Le trésor public de la République Démocratique du Congo (RDC) a enregistré une hausse de ses revenus mensuels, il encaisse plus de 15 millions de dollars américains chaque mois. Cette amélioration est attribuée à une réduction de 30 % des dépenses des institutions publiques, résultant d'un resserrement de la politique budgétaire et monétaire.
C'est le ministre des finances publiques, Doudou Fwamba qui l'a fait savoir, lors de l'émission le débat de la radio Top Congo fm, le lundi 29 septembre 2025 .

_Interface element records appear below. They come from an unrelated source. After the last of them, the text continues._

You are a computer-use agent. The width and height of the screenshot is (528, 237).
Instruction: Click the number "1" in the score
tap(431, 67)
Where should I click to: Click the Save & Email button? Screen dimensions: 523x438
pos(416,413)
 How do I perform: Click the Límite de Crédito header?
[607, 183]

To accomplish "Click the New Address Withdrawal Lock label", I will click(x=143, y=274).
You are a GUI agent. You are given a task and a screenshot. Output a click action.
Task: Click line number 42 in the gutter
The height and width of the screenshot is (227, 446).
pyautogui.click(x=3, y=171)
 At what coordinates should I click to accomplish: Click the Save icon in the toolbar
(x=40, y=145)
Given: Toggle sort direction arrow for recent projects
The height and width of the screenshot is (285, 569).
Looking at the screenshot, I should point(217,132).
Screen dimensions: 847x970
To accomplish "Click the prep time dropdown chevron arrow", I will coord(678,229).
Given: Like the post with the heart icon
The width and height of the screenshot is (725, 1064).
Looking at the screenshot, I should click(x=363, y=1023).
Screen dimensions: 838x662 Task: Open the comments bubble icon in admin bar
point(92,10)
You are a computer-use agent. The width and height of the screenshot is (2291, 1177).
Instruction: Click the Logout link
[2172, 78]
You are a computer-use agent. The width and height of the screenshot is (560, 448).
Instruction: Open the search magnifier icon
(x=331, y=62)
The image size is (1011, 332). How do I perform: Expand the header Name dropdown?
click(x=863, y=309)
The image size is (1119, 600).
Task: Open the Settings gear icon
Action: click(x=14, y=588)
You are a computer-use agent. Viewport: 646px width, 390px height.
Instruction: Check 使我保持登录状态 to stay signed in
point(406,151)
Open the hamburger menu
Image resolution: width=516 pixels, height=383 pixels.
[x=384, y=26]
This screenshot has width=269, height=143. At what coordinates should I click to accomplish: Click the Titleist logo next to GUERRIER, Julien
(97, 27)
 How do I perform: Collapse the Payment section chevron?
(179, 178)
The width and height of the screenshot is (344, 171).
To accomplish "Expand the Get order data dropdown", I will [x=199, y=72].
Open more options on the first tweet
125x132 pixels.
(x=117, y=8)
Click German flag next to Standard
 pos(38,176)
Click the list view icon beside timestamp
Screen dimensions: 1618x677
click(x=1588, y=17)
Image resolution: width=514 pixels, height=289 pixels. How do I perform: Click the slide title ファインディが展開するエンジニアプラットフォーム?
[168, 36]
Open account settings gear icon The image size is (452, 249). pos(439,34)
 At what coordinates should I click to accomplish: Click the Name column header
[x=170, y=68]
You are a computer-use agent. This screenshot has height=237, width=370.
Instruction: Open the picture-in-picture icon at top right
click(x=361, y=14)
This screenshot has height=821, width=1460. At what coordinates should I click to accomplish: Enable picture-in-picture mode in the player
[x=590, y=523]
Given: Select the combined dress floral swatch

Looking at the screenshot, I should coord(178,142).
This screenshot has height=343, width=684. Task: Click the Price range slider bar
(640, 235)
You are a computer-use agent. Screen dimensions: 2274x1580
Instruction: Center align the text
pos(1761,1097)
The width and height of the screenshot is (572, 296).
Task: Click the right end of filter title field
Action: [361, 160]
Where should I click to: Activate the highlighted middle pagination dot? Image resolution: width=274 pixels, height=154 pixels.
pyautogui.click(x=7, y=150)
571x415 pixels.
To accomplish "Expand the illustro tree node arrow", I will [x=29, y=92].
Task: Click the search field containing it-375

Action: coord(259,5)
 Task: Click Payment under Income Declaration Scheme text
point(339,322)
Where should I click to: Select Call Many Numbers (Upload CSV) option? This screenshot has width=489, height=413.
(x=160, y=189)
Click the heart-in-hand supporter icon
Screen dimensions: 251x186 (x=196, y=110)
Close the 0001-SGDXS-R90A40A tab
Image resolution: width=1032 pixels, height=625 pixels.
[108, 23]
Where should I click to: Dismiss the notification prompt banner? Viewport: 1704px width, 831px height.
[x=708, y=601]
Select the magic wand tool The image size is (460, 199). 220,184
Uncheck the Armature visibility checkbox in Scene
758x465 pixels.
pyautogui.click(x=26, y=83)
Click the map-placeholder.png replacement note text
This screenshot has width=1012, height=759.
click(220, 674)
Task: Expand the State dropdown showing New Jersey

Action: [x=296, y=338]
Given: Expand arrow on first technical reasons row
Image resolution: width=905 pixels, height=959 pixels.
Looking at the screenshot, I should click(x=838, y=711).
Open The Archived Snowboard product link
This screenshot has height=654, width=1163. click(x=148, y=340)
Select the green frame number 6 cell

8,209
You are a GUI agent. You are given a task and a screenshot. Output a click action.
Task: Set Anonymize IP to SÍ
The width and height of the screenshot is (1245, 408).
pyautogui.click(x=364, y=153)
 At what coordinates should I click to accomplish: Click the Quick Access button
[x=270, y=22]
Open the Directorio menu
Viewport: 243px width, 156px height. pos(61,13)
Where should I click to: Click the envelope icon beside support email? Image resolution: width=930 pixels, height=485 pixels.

Ce membre du gouvernement Suminwa a expliqué que "cette politique vise à réduire le déficit budgétaire, fixé à 0,8 % du PIB en collaboration avec le Fonds Monétaire International (FMI). Cependant, la situation sécuritaire dans l'est du pays a exacerbé le déficit, le portant à plus de 1,6 % du PIB. Cette dynamique souligne les défis auxquels le gouvernement fait face dans un contexte de tensions sécuritaires persistantes", a déclaré Doudou Fwamba.
En dépit de ces obstacles, le ministre a affirmé que la coordination entre la politique budgétaire et la politique monétaire, menée par la Banque centrale, a permis de maintenir la stabilité de la monnaie locale pendant plus de 15 mois. Cette stabilité monétaire est cruciale pour la confiance des investisseurs et la croissance économique.
La RDC affiche actuellement un taux de croissance de plus de 6,5 % pour l'année 2024, supérieur à la prévision de 6 % du FMI. Ce chiffre témoigne de la résilience de l'économie congolaise, qui est considérée comme l'une des plus prometteuses d'Afrique subsaharienne. Toutefois, M. Fwamba insiste sur la nécessité de traduire cette croissance en bénéfices tangibles pour la population.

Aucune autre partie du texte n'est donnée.